--- START ---
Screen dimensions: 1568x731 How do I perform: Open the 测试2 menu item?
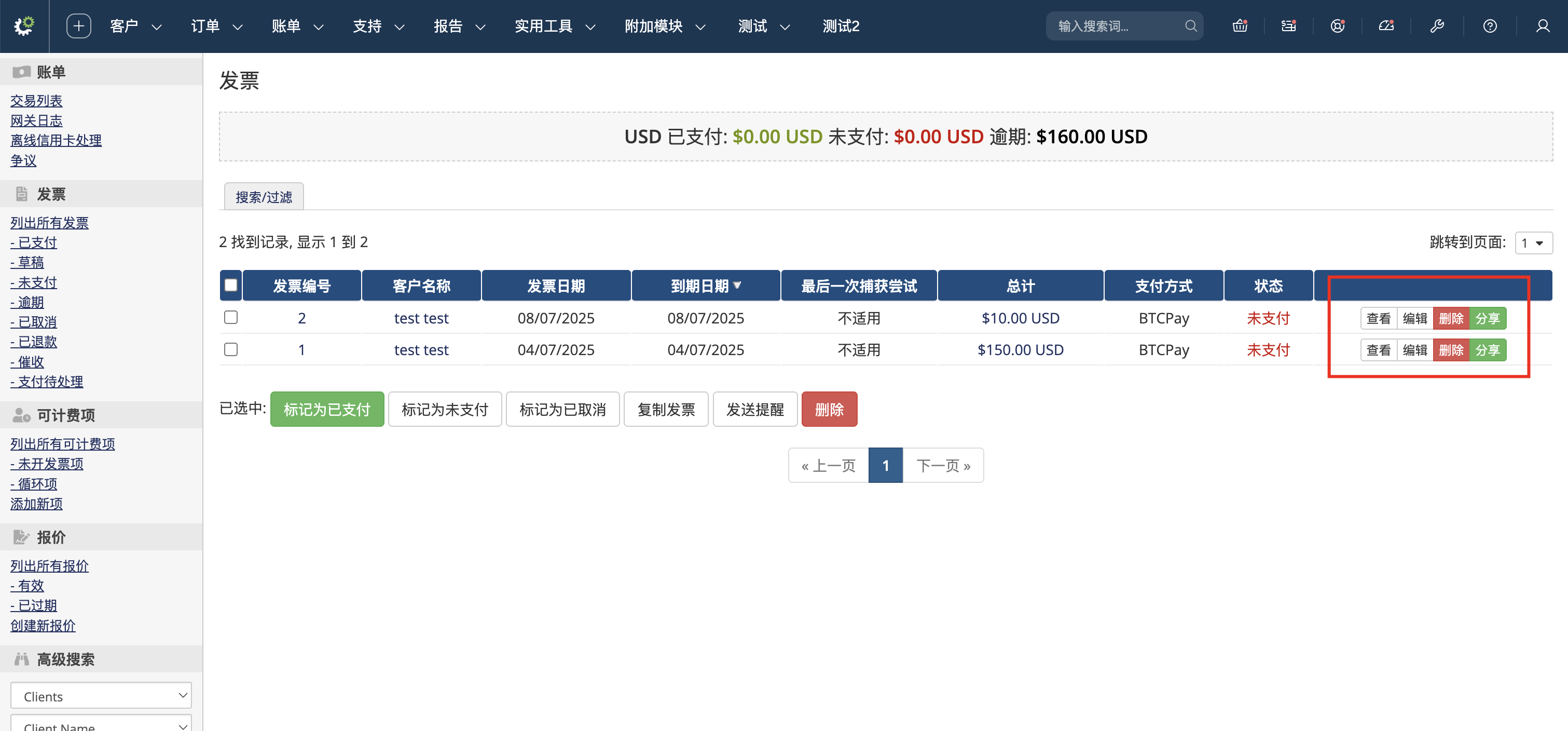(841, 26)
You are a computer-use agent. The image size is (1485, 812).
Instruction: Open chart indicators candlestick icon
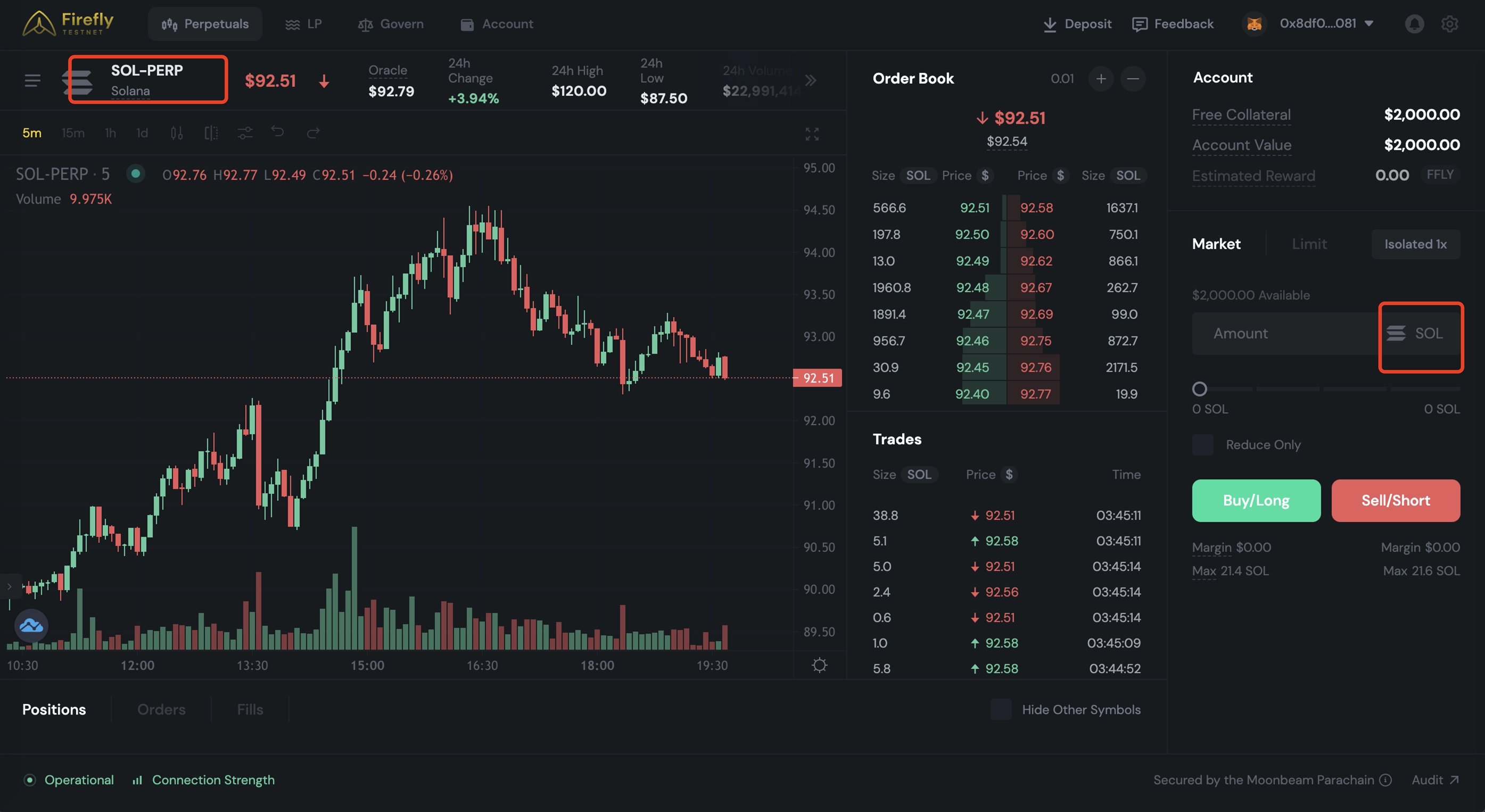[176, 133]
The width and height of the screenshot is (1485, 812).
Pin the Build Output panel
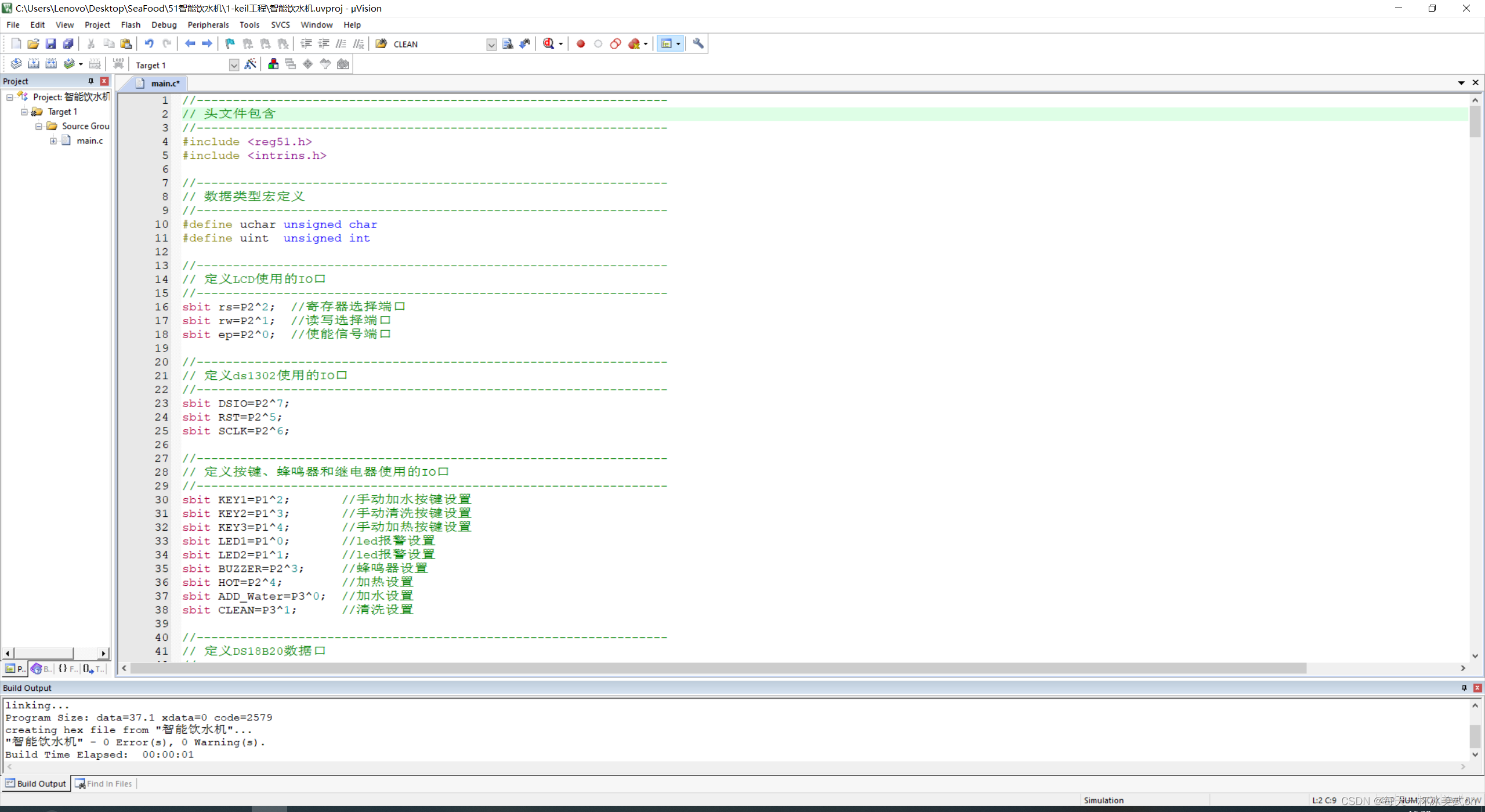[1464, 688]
--- END ---
◆ WHAT IS BEING ASKED ◆
Restate all of the material word for word, leaving every picture out.

◆ SOLUTION TO THIS TASK ◆
Screen dimensions: 1568x731 How do I perform: Open the 测试2 menu item?
(841, 26)
You are a computer-use agent. The image size is (1485, 812).
Instruction: Open chart indicators candlestick icon
[176, 133]
The width and height of the screenshot is (1485, 812).
Pin the Build Output panel
[1464, 688]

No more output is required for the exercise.